Embora eu seja um defensor da psoríase, às vezes ainda me oprime. Eu pedalo desde dias de super autoconfiança— Sim, vá comigo! Vou usar meu “P” e vocês podem fazer o que quiserem - até os dias em que me sentir derrotado. Ter que usar um medicamento tópico duas vezes ao dia, além de outros tratamentos, pode ser assustador. Demora muito tempo e esforço e pode envelhecer muito rápido, especialmente se a sua psoríase for grave, como a minha. Então, há dias em que estou coçando e sangrando nos lençóis. Nunca estive claro em 19 anos; pode ser muito opressor e triste.
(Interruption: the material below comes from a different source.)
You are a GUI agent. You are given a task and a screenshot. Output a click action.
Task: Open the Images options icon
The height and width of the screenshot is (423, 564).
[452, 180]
Às vezes, eu só tenho que deixar isso sair
Na verdade, estou entrando e saindo da terapia desde o diagnóstico. A terapia ajudou-me a aprender que às vezes não há problema em ficar infeliz com a psoríase. Eu não posso me culpar por isso. Você tem permissão para ter um dia horrível e ruim, e querer jogar coisas na parede e ficar chateado com isso. É importante ter isso. Se não o fizer, ele pode entrar em depressão. Então vá em frente e fique puto, jogue coisas na parede. Grite para a TV. Tire-o do seu sistema, porque se você não fizer isso, ele simplesmente ficará parado.
É importante poder falar sobre meus problemas. Posso falar com meu marido, posso falar com meus amigos - mas eles não são imparciais. Eu sei que eles podem suportar qualquer dor que eu sentir. Pode haver culpa nisso, o que é também a beleza de conhecer pessoas que têm psoríase. Eles entendem. Então, quando você defende, parece que está retirando o poder da doença.